Write out every line of the records below word for word, leaving out the pictures.

=== MATERIAL SUPPLIED ===

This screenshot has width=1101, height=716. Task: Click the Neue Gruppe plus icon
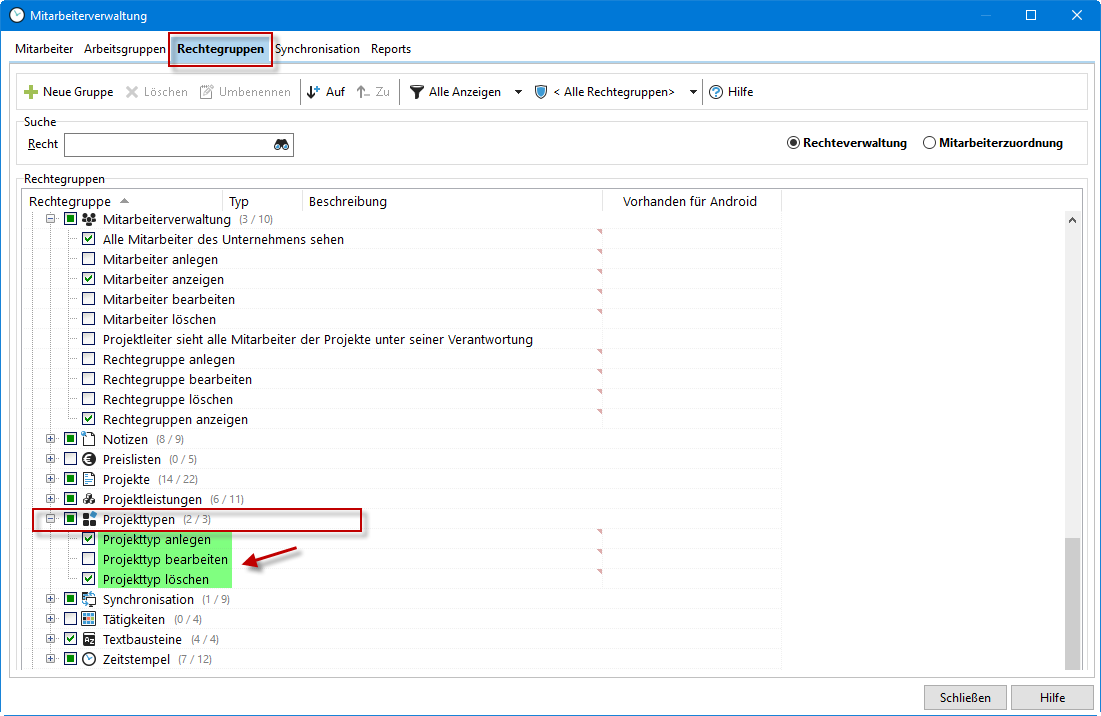tap(31, 92)
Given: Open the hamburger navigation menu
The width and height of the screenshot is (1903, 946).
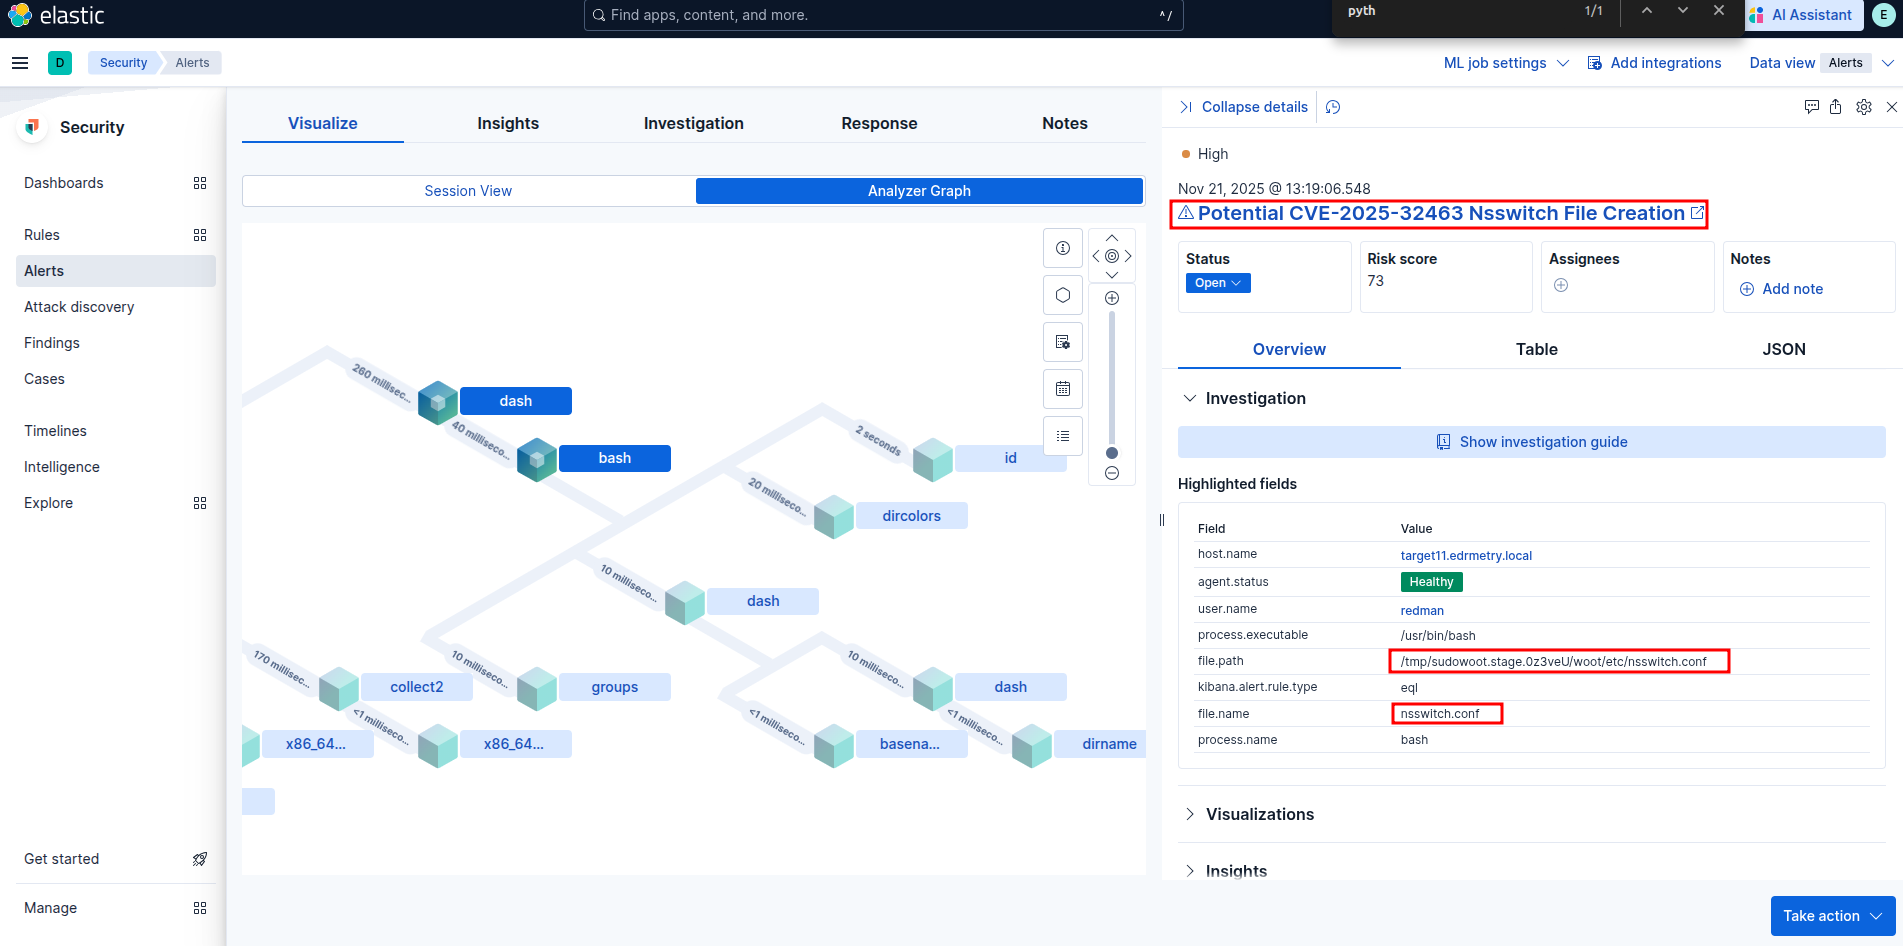Looking at the screenshot, I should click(x=20, y=63).
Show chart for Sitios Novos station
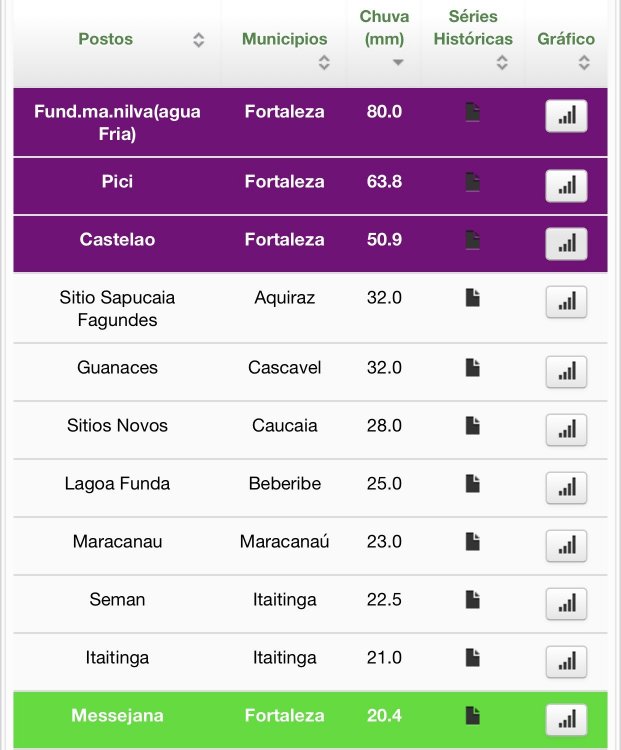This screenshot has height=750, width=621. (566, 430)
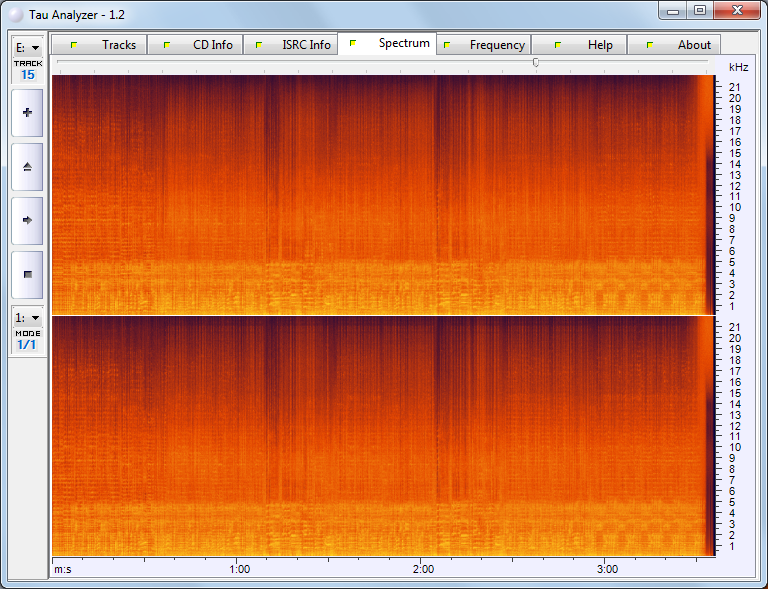Go to the Frequency tab
The image size is (768, 589).
tap(484, 45)
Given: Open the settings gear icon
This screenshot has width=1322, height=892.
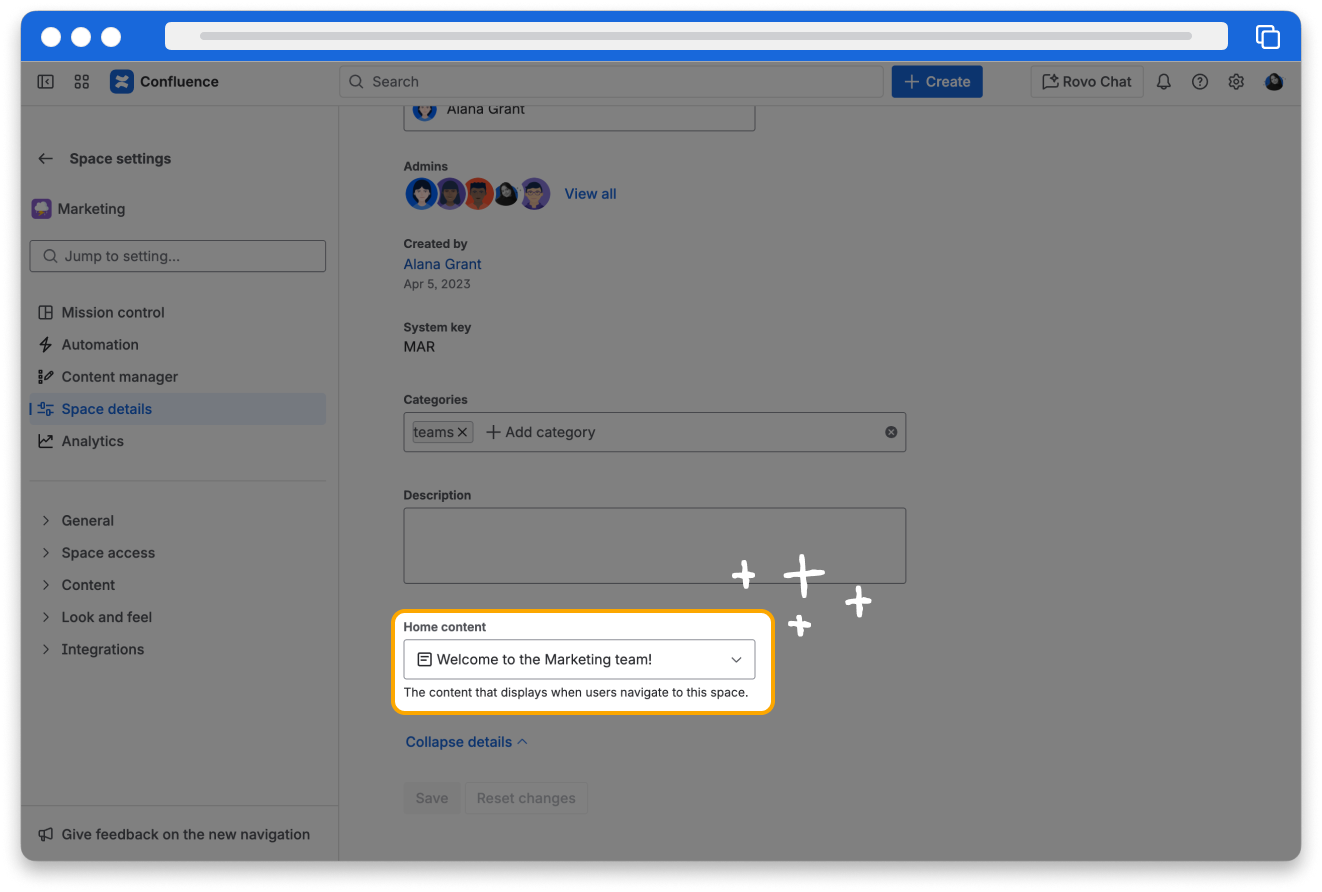Looking at the screenshot, I should 1236,82.
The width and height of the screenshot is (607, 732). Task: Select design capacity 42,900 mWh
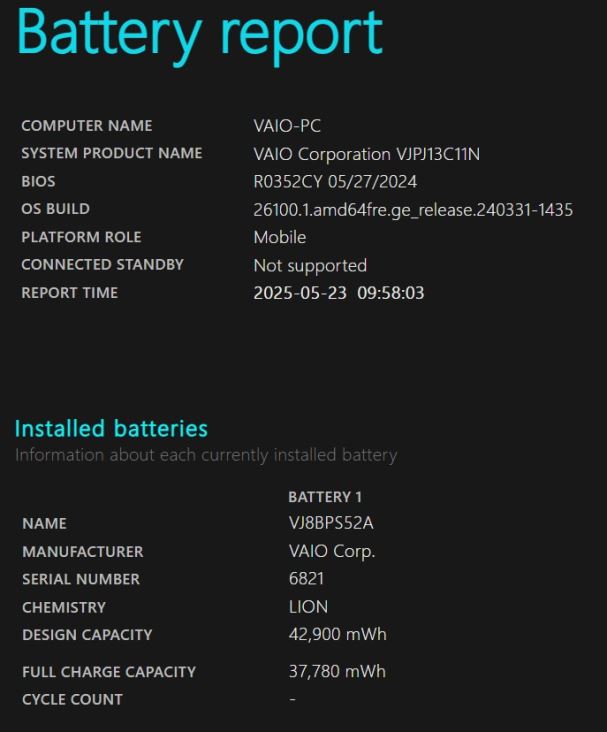click(338, 634)
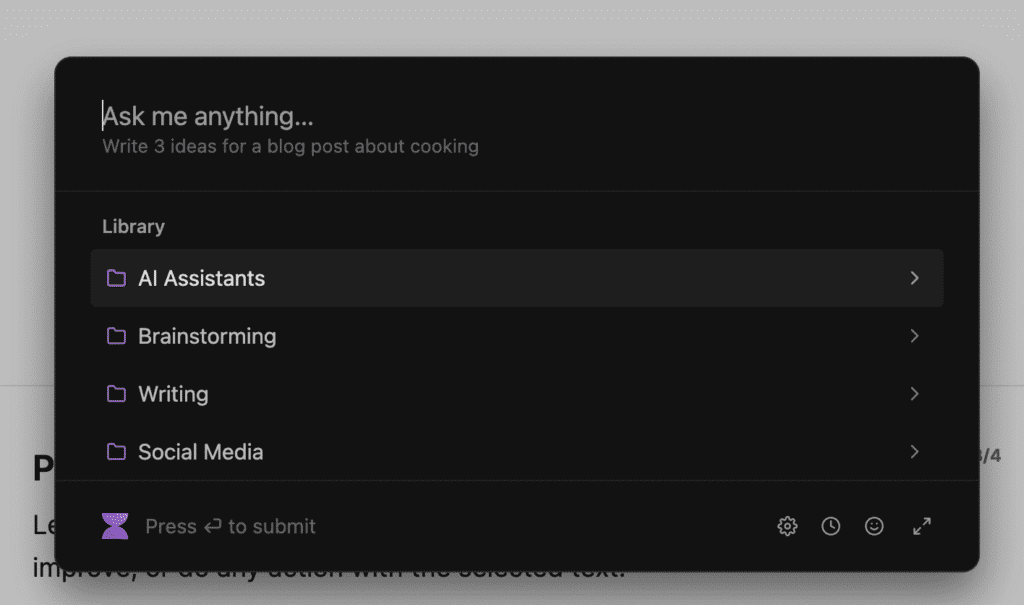Click the Brainstorming folder icon

pos(116,336)
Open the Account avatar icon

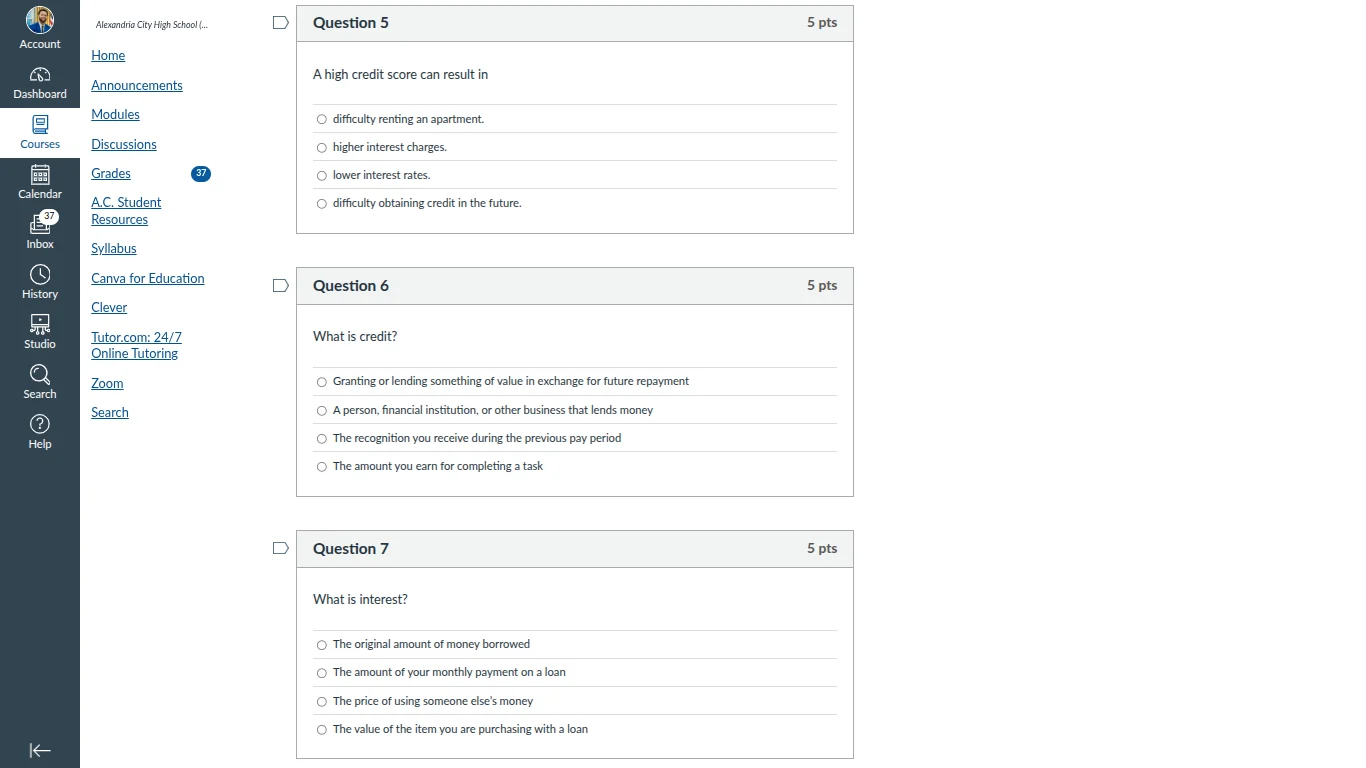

===

→ SOLVED EXERCISE
This screenshot has width=1101, height=716. Task: Click the Neue Gruppe plus icon
tap(31, 92)
Given: Open the hamburger navigation menu
The width and height of the screenshot is (1903, 946).
Looking at the screenshot, I should click(x=20, y=63).
Show chart for Sitios Novos station
This screenshot has height=750, width=621. (566, 430)
Go to the Frequency tab
The image size is (768, 589).
tap(484, 45)
Given: Open the settings gear icon
This screenshot has width=1322, height=892.
Looking at the screenshot, I should 1236,82.
The width and height of the screenshot is (607, 732). Task: Select design capacity 42,900 mWh
click(338, 634)
Click the Brainstorming folder icon

pos(116,336)
Open the Account avatar icon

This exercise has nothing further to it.